■ **Problem to solve**:
Rewrite the lines below, changing "Choose Workspace" to "Select Workspace" and keeping everything else the same.

◇ ◇ ◇ ◇ ◇ ◇ ◇

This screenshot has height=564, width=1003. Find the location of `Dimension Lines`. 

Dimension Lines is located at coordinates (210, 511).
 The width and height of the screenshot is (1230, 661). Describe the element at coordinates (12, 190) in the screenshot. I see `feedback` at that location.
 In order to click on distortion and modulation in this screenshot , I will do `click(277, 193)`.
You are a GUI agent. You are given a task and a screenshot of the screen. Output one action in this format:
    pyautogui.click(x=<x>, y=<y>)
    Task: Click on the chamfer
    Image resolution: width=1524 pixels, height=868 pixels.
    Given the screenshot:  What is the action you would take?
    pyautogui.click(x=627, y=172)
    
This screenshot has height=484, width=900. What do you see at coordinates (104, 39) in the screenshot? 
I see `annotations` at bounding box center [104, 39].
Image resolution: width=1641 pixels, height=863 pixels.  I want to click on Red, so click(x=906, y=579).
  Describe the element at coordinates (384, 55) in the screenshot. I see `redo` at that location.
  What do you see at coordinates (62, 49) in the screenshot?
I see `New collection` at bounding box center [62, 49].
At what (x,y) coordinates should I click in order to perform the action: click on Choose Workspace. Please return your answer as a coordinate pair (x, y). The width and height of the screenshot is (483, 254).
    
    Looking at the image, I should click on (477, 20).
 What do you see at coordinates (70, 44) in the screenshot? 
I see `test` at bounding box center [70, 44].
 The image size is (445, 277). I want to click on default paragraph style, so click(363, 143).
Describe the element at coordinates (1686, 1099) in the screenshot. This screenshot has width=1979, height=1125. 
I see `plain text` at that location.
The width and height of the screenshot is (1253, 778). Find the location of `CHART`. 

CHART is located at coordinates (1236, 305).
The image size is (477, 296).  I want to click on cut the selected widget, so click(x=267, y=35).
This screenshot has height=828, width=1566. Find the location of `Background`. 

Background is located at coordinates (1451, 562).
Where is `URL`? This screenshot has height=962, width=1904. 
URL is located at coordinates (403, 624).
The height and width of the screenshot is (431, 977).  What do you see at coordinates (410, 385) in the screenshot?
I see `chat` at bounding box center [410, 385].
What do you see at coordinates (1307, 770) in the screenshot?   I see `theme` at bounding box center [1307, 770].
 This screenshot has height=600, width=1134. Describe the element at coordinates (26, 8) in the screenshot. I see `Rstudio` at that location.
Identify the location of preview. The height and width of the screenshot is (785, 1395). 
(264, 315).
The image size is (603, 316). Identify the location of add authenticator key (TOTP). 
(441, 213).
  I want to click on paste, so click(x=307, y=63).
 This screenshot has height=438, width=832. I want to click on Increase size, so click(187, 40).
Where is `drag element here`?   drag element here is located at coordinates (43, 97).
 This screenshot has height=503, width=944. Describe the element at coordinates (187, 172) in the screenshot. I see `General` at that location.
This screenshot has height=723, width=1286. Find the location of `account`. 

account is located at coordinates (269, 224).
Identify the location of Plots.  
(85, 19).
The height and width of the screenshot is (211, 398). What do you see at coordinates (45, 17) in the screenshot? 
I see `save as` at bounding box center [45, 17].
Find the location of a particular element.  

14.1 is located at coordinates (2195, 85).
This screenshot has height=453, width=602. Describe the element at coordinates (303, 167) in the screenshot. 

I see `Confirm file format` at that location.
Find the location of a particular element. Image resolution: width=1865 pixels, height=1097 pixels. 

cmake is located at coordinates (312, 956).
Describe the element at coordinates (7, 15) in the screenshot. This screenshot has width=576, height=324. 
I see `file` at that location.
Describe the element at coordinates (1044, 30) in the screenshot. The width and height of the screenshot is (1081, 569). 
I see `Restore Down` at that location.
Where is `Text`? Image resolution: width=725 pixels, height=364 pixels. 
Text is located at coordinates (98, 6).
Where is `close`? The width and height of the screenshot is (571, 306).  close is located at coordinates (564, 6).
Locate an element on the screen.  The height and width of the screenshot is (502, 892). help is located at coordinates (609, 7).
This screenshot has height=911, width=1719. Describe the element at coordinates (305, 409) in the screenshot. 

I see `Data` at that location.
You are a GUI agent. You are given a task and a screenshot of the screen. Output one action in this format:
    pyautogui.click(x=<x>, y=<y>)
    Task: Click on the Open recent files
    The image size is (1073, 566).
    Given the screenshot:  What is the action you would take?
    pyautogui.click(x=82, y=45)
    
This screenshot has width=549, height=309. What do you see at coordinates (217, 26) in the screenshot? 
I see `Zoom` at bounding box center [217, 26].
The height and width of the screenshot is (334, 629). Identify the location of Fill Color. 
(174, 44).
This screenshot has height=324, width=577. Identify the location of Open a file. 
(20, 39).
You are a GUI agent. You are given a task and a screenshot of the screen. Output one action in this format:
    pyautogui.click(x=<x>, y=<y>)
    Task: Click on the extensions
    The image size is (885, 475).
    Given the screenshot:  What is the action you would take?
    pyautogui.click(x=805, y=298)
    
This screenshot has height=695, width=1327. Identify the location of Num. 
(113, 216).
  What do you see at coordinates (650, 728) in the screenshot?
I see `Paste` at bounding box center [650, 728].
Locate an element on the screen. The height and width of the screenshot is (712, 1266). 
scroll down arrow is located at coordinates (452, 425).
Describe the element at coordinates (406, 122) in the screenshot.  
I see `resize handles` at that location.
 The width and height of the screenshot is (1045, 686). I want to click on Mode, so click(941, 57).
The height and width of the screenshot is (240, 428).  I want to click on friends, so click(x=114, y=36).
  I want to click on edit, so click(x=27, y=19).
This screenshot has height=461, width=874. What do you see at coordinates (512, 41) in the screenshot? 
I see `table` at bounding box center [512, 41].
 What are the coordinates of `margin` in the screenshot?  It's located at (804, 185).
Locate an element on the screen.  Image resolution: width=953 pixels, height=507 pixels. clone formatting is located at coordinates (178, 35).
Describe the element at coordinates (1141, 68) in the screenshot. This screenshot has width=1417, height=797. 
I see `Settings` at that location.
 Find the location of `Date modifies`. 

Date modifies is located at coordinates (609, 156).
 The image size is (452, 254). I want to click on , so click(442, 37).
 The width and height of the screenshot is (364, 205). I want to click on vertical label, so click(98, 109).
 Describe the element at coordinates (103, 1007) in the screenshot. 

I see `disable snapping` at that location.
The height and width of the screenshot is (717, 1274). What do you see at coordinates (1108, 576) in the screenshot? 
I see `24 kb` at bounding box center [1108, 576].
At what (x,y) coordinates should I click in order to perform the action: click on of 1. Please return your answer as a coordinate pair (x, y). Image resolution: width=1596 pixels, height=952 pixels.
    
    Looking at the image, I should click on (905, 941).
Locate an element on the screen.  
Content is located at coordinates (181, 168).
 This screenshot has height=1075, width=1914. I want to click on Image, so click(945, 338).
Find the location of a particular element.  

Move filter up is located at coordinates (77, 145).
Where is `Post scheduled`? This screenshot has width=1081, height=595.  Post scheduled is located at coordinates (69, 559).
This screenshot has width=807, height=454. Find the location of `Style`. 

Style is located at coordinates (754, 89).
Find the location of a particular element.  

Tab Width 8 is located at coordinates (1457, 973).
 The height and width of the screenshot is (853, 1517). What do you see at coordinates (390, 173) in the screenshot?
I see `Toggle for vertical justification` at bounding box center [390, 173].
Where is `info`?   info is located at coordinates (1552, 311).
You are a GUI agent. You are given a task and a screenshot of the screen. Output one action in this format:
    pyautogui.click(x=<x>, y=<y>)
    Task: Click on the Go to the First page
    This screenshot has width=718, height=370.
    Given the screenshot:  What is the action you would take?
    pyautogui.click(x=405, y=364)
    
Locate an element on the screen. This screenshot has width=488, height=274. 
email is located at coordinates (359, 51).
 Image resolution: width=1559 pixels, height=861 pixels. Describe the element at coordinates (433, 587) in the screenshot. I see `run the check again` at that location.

◇ ◇ ◇ ◇ ◇ ◇ ◇

■ **Result of the task**:
This screenshot has height=564, width=1003. Find the location of `Dimension Lines`. 

Dimension Lines is located at coordinates (210, 511).
 The width and height of the screenshot is (1230, 661). Describe the element at coordinates (12, 190) in the screenshot. I see `feedback` at that location.
 In order to click on distortion and modulation in this screenshot , I will do `click(277, 193)`.
You are a GUI agent. You are given a task and a screenshot of the screen. Output one action in this format:
    pyautogui.click(x=<x>, y=<y>)
    Task: Click on the chamfer
    Image resolution: width=1524 pixels, height=868 pixels.
    Given the screenshot:  What is the action you would take?
    pyautogui.click(x=627, y=172)
    
This screenshot has height=484, width=900. What do you see at coordinates (104, 39) in the screenshot? 
I see `annotations` at bounding box center [104, 39].
Image resolution: width=1641 pixels, height=863 pixels.  I want to click on Red, so click(x=906, y=579).
  Describe the element at coordinates (384, 55) in the screenshot. I see `redo` at that location.
  What do you see at coordinates (62, 49) in the screenshot?
I see `New collection` at bounding box center [62, 49].
At what (x,y) coordinates should I click in order to perform the action: click on Select Workspace. Please return your answer as a coordinate pair (x, y). The width and height of the screenshot is (483, 254).
    
    Looking at the image, I should click on (477, 20).
 What do you see at coordinates (70, 44) in the screenshot? 
I see `test` at bounding box center [70, 44].
 The image size is (445, 277). I want to click on default paragraph style, so click(363, 143).
Describe the element at coordinates (1686, 1099) in the screenshot. This screenshot has width=1979, height=1125. 
I see `plain text` at that location.
The width and height of the screenshot is (1253, 778). Find the location of `CHART`. 

CHART is located at coordinates (1236, 305).
The image size is (477, 296).  I want to click on cut the selected widget, so click(x=267, y=35).
This screenshot has height=828, width=1566. Find the location of `Background`. 

Background is located at coordinates (1451, 562).
Where is `URL`? This screenshot has height=962, width=1904. 
URL is located at coordinates (403, 624).
The height and width of the screenshot is (431, 977).  What do you see at coordinates (410, 385) in the screenshot?
I see `chat` at bounding box center [410, 385].
What do you see at coordinates (1307, 770) in the screenshot?   I see `theme` at bounding box center [1307, 770].
 This screenshot has height=600, width=1134. Describe the element at coordinates (26, 8) in the screenshot. I see `Rstudio` at that location.
Identify the location of preview. The height and width of the screenshot is (785, 1395). 
(264, 315).
The image size is (603, 316). Identify the location of add authenticator key (TOTP). 
(441, 213).
  I want to click on paste, so click(x=307, y=63).
 This screenshot has height=438, width=832. I want to click on Increase size, so click(187, 40).
Where is `drag element here`?   drag element here is located at coordinates (43, 97).
 This screenshot has height=503, width=944. Describe the element at coordinates (187, 172) in the screenshot. I see `General` at that location.
This screenshot has height=723, width=1286. Find the location of `account`. 

account is located at coordinates (269, 224).
Identify the location of Plots.  
(85, 19).
The height and width of the screenshot is (211, 398). What do you see at coordinates (45, 17) in the screenshot? 
I see `save as` at bounding box center [45, 17].
Find the location of a particular element.  

14.1 is located at coordinates (2195, 85).
This screenshot has height=453, width=602. Describe the element at coordinates (303, 167) in the screenshot. 

I see `Confirm file format` at that location.
Find the location of a particular element. Image resolution: width=1865 pixels, height=1097 pixels. 

cmake is located at coordinates (312, 956).
Describe the element at coordinates (7, 15) in the screenshot. This screenshot has width=576, height=324. 
I see `file` at that location.
Describe the element at coordinates (1044, 30) in the screenshot. The width and height of the screenshot is (1081, 569). 
I see `Restore Down` at that location.
Where is `Text`? Image resolution: width=725 pixels, height=364 pixels. 
Text is located at coordinates (98, 6).
Where is `close`? The width and height of the screenshot is (571, 306).  close is located at coordinates (564, 6).
Locate an element on the screen.  The height and width of the screenshot is (502, 892). help is located at coordinates (609, 7).
This screenshot has height=911, width=1719. Describe the element at coordinates (305, 409) in the screenshot. 

I see `Data` at that location.
You are a GUI agent. You are given a task and a screenshot of the screen. Output one action in this format:
    pyautogui.click(x=<x>, y=<y>)
    Task: Click on the Open recent files
    The image size is (1073, 566).
    Given the screenshot:  What is the action you would take?
    pyautogui.click(x=82, y=45)
    
This screenshot has width=549, height=309. What do you see at coordinates (217, 26) in the screenshot? 
I see `Zoom` at bounding box center [217, 26].
The height and width of the screenshot is (334, 629). Identify the location of Fill Color. 
(174, 44).
This screenshot has height=324, width=577. Identify the location of Open a file. 
(20, 39).
You are a GUI agent. You are given a task and a screenshot of the screen. Output one action in this format:
    pyautogui.click(x=<x>, y=<y>)
    Task: Click on the extensions
    The image size is (885, 475).
    Given the screenshot:  What is the action you would take?
    pyautogui.click(x=805, y=298)
    
This screenshot has height=695, width=1327. Identify the location of Num. 
(113, 216).
  What do you see at coordinates (650, 728) in the screenshot?
I see `Paste` at bounding box center [650, 728].
Locate an element on the screen. The height and width of the screenshot is (712, 1266). 
scroll down arrow is located at coordinates (452, 425).
Describe the element at coordinates (406, 122) in the screenshot.  
I see `resize handles` at that location.
 The width and height of the screenshot is (1045, 686). I want to click on Mode, so click(941, 57).
The height and width of the screenshot is (240, 428).  I want to click on friends, so click(x=114, y=36).
  I want to click on edit, so click(x=27, y=19).
This screenshot has height=461, width=874. What do you see at coordinates (512, 41) in the screenshot? 
I see `table` at bounding box center [512, 41].
 What are the coordinates of `margin` in the screenshot?  It's located at (804, 185).
Locate an element on the screen.  Image resolution: width=953 pixels, height=507 pixels. clone formatting is located at coordinates (178, 35).
Describe the element at coordinates (1141, 68) in the screenshot. This screenshot has width=1417, height=797. 
I see `Settings` at that location.
 Find the location of `Date modifies`. 

Date modifies is located at coordinates (609, 156).
 The image size is (452, 254). I want to click on , so click(442, 37).
 The width and height of the screenshot is (364, 205). I want to click on vertical label, so click(98, 109).
 Describe the element at coordinates (103, 1007) in the screenshot. 

I see `disable snapping` at that location.
The height and width of the screenshot is (717, 1274). What do you see at coordinates (1108, 576) in the screenshot? 
I see `24 kb` at bounding box center [1108, 576].
At what (x,y) coordinates should I click in order to perform the action: click on of 1. Please return your answer as a coordinate pair (x, y). Image resolution: width=1596 pixels, height=952 pixels.
    
    Looking at the image, I should click on (905, 941).
Locate an element on the screen.  
Content is located at coordinates (181, 168).
 This screenshot has height=1075, width=1914. I want to click on Image, so click(945, 338).
Find the location of a particular element.  

Move filter up is located at coordinates (77, 145).
Where is `Post scheduled`? This screenshot has width=1081, height=595.  Post scheduled is located at coordinates (69, 559).
This screenshot has width=807, height=454. Find the location of `Style`. 

Style is located at coordinates (754, 89).
Find the location of a particular element.  

Tab Width 8 is located at coordinates (1457, 973).
 The height and width of the screenshot is (853, 1517). What do you see at coordinates (390, 173) in the screenshot?
I see `Toggle for vertical justification` at bounding box center [390, 173].
Where is `info`?   info is located at coordinates (1552, 311).
You are a GUI agent. You are given a task and a screenshot of the screen. Output one action in this format:
    pyautogui.click(x=<x>, y=<y>)
    Task: Click on the Go to the First page
    This screenshot has width=718, height=370.
    Given the screenshot:  What is the action you would take?
    pyautogui.click(x=405, y=364)
    
Locate an element on the screen. This screenshot has width=488, height=274. 
email is located at coordinates (359, 51).
 Image resolution: width=1559 pixels, height=861 pixels. Describe the element at coordinates (433, 587) in the screenshot. I see `run the check again` at that location.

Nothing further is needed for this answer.